Denken Sie, dass die Kinder das Thema Nachhaltigkeit auch mit nach Hause tragen?
Ich habe das Gefühl, dass sie alles ganz stark nach Hause mitnehmen und die Eltern deswegen sehr gut informiert sind. Zum Beispiel hatte ich das Thema „Das gesunde Frühstück“ selbst in der Klasse und weiß, dass dieses Thema natürlich direkt mit nach Hause geht: Was gehört zum gesunden Frühstück dazu, was möchte ich noch mitnehmen können in die Schule? Und was kann ich vielleicht Mama und Papa für Ideen geben, wie sie Müll vermeiden.
Was kann ich Mama und Papa für Ideen geben?
Auch soziales Miteinander ist ein wichtiges Thema für Sie...
Ja... Dinge zu teilen, das „Sharing“ von Klamotten zum Beispiel. Wir haben gerade in kürzester Zeit viele Familien mit Fluchterfahrung bei uns in die Schule aufgenommen. Daraufhin haben die Kinder und Eltern viele Klamotten gespendet, die wir in einem extra Raum unten aufbewahren. Wir würden gerne auch einen Bücherschrank auf dem Schulhof einrichten.
Sie erwähnen Familien und Kinder mit Fluchterfahrung. Wie gehen die Schülerschaft und die Eltern mit den neuen Familien um?
Als die Eltern hier mit den Aktionen gestartet haben, wurde immer mehr eine Willkommenskultur der Schule deutlich, und unsere Schule hat dann auch bald eine so genannte „Vorbereitungsklasse“ bekommen. Die Eltern und Kinder haben sich unheimlich gefreut auf die „Neuen“. Das war total schön. Als die Kinder dann kamen, ging es sofort los, dass die Eltern Patenschaften übernommen haben. Das heißt jedes Kind, das mit Fluchterfahrung bei uns in der Schule geschult wird, eine Patenfamilie hat. Die gucken, je nach Möglichkeit der Verständigung, wo man sich trifft und dass man gemeinsam etwas unternimmt.

Das heißt, Sie haben es in kürzester Zeit geschafft, die neuen Kinder und Familien erfolgreich zu integrieren.

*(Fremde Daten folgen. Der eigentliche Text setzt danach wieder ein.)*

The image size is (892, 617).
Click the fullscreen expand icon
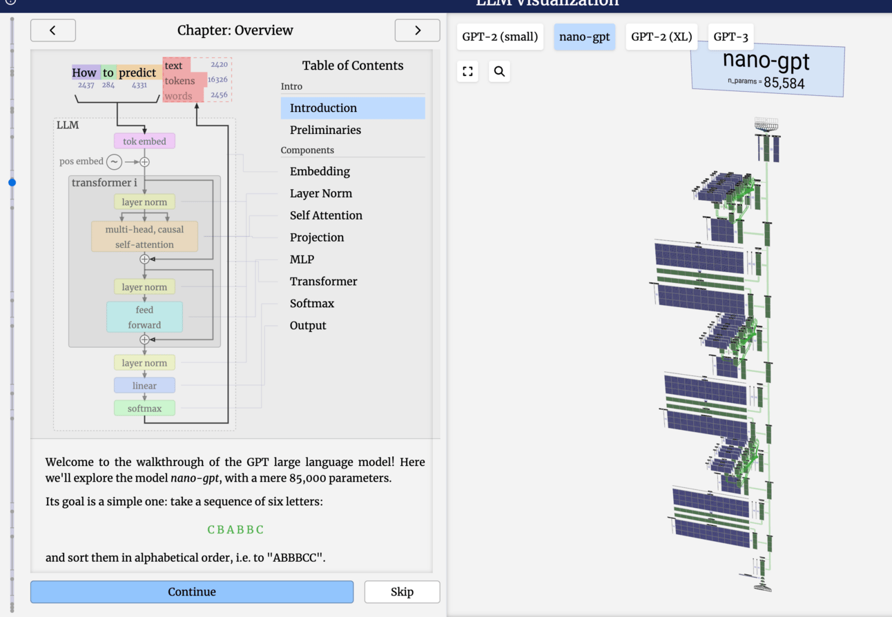point(468,71)
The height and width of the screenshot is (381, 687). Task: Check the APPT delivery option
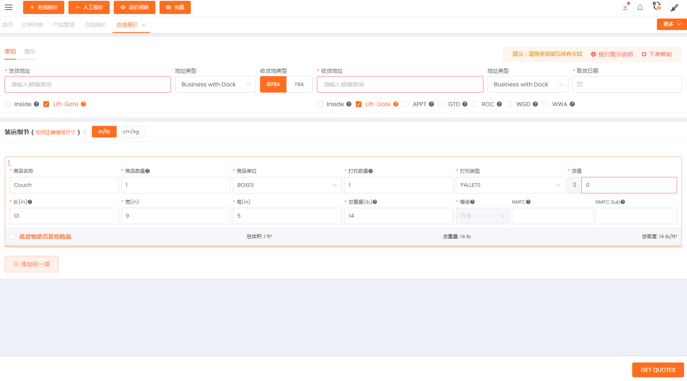406,104
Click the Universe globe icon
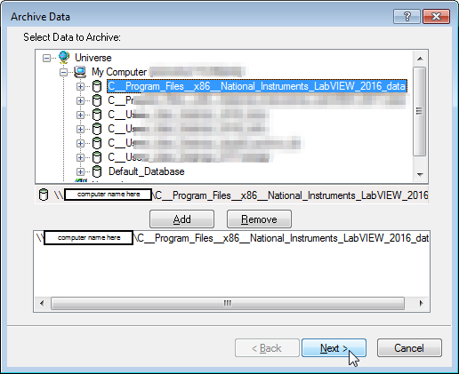The image size is (459, 374). click(64, 57)
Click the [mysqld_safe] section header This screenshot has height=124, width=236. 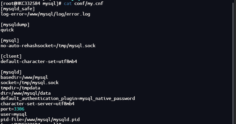18,9
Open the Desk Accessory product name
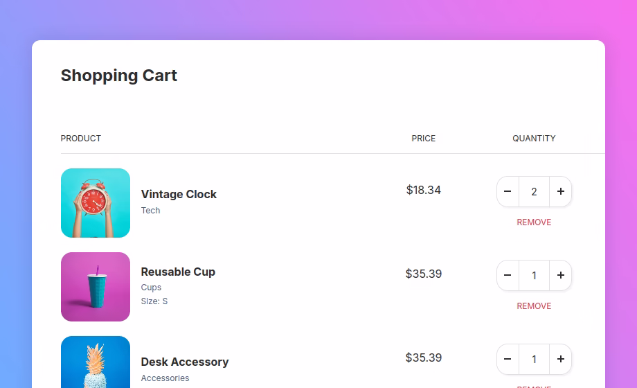This screenshot has width=637, height=388. 184,362
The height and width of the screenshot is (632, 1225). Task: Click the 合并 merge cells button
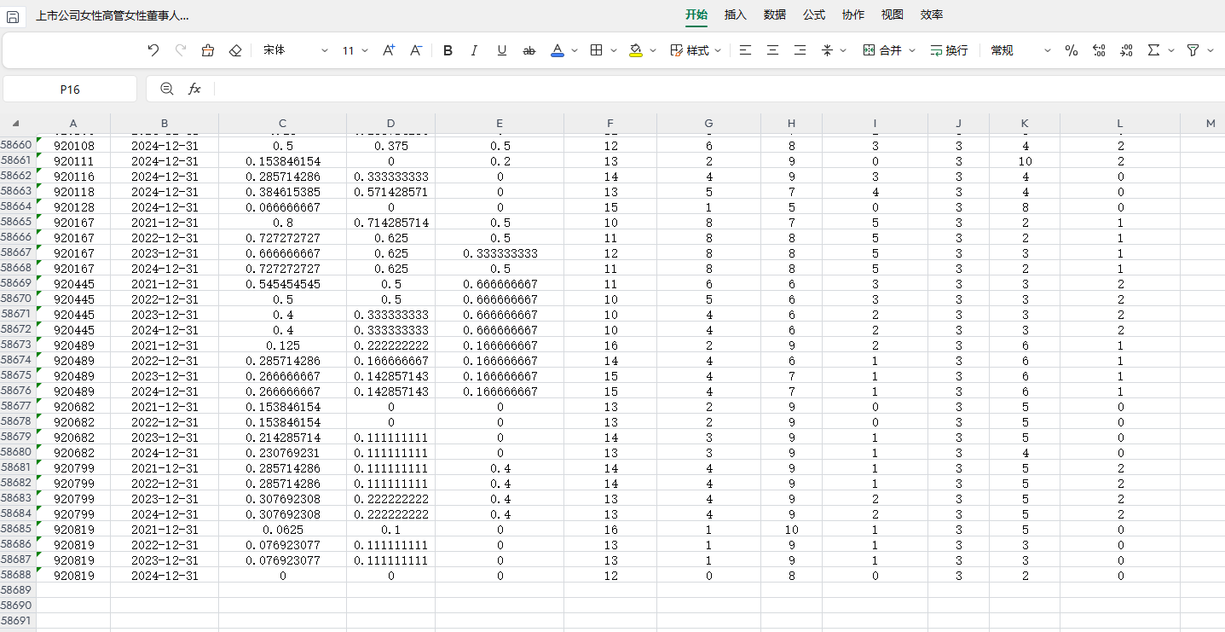coord(882,51)
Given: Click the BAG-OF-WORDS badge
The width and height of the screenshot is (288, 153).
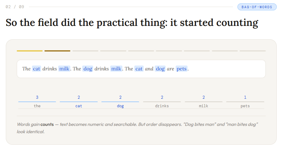Looking at the screenshot, I should [x=257, y=7].
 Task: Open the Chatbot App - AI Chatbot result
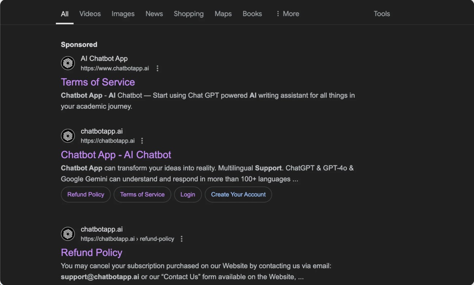point(116,155)
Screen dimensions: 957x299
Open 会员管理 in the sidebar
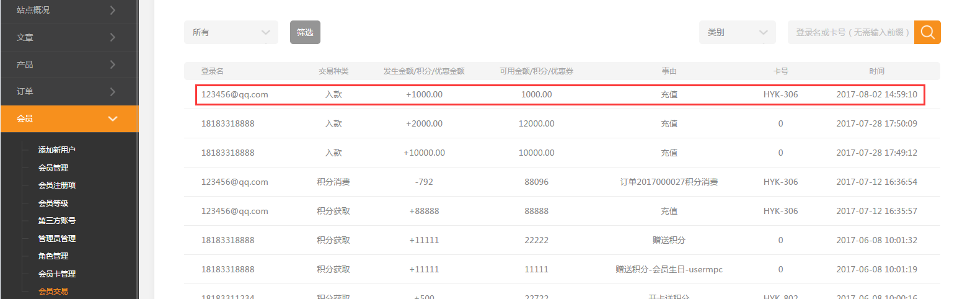pos(53,167)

Ja, weil sich alle schon gefreut haben, dass die Kinder dazukommen und bereit waren zu unterstützen, um ihnen hier einen schönen Lebens- und Lernraum zu bieten. Bei uns werden die Kinder übrigens direkt in die Regelklassen integriert. Das heißt zwischendurch geht’s zum Mittagessen, aber die Kinder haben die gleichen Strukturen über den ganzen Tag hinweg. Darüber hinaus gibt es dann noch den Sprachförderunterricht.
Haben die Kinder mit Fluchterfahrung denn die Möglichkeit, langfristig an Ihrer Schule zu bleiben?
Ich hoffe, ja. Denn das Schöne ist, dass alle 15 Kinder mit ihrer Familie gerne bleiben würden. Allerdings hängt es davon ab, ob eine dauerhafte Wohnung in zumutbarer Nähe zur Schule gefunden werden kann. Ich finde toll, dass an unserer Schule, neben dem Bildungs- und Erziehungsort für die Kinder, auch ein Lebensraum für all die unterschiedlichen Familien entstanden ist.
Wir bedanken uns für dieses Interview bei Frau Ritter und freuen uns sehr, dass wir im Veedel so eine engagierte Powerfrau als Schuldirektorin haben, der die kleinen Menschen so wie die Umwelt gleichermaßen am Herzen liegen.